La Multitud es el actor protagónico consagrado en el ámbito digital. Es el modo en que


se presenta el albor del despotismo no ilustrado, junto al cual la suma de todos los
tiranos del pasado son una brisa inofensiva.

En la era de la ignorancia digital, global, caótica y enciclopédica la Multitud, dispersa


pero asociada, marca el paso con exigencia despiadada. Su voracidad insaciable la
convierte en metrónomo de la banalidad moderna. La hegemonía de lo efímero se
produce y reproduce a fuerza de volumen, de estruendo y fugaces resplandores. En ese
ámbito el dictamen es inmediato e inapelable.

Rehenes de sí mismos, los miembros de la Multitud se tapan unos a otros vociferando


oraciones de imposible discernimiento. El medio que estimula la estolidez y la pereza -
una suerte de mar de Solaris, diría Stanislav Lem- es una máquina que los utiliza como
insumo de productos que facturan millones por segundo. Todo ese frenesí sin sentido
conforma una fábrica que a primera vista parece ser, siguiendo a Borges, edificada por
dioses que perdieron la razón. Condiciona movimientos y argumentos, premia y castiga,
amenaza y alienta. Puede uno imaginar con certeza que el mundo ya es conducido, en
buena medida, por los internos de un manicomio.

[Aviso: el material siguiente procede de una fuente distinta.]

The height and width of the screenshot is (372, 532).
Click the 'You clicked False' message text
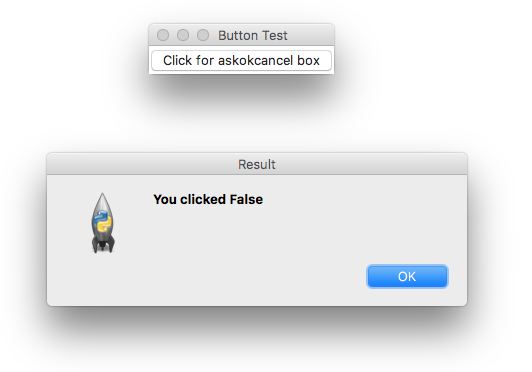click(208, 200)
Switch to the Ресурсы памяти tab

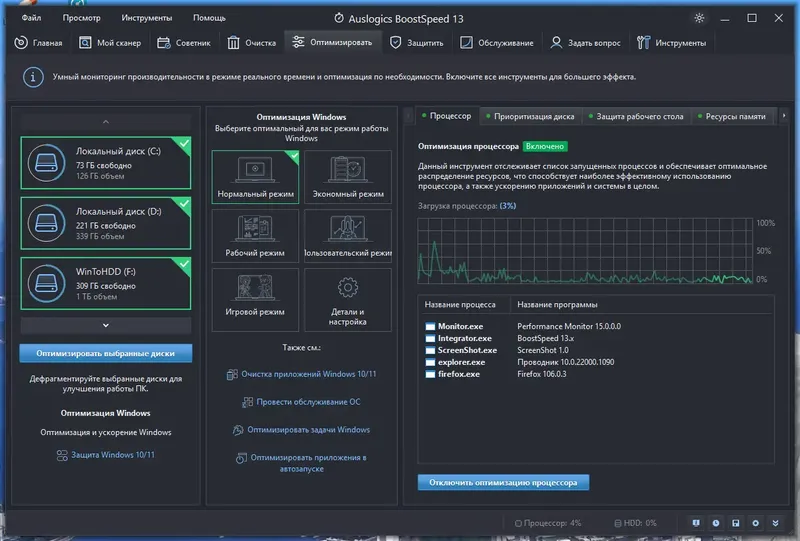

Para que el fallo de sus pares no sea desfavorable otros integrantes de la Multitud,
aterrorizados, hacen lo imposible para congraciarse de antemano con el nuevo régimen.
El jurado contempla amenazante y azota teclados. Políticos, jueces, periodistas,
celebridades -cualquiera que anhele poder o fama- adecuan palabras y actos a las
preferencias del poder ágrafo-rector. Nadie quiere ser tocado por la hoja de la guillotina
idiocrática.

El cuadro ha muerto. Me dijo Romero Brest en su departamento de la calle Parera, de


paredes blancas, vacías y un gato negro.

El libro no ha muerto, como se suele repetir, sin pensar. Las librerías desbordantes de
ejemplares son la prueba tangible. Sin embargo, su presencia, física o digital, ya no
tiene relevancia.

Es probable que nunca en la historia de la humanidad se haya leído y escrito tanto como
en la última década. Las redes sociales son la prueba. Sin embargo, la calidad de lo
escrito y leído no superaría la prueba más indulgente. Vivimos el imperio de la escritura
mecánica y la lectura narcótica. La escritura creativa se denomina narración, pero el
idioma español todavía no provee una palabra equivalente que marque la diferencia en
el campo de la lectura.

Pascal decía que el mundo sería mucho mejor si la gente se quedara dentro de su casa
leyendo un libro.

La lectura ha muerto. Su dominio ya no es instrumento de subsistencia.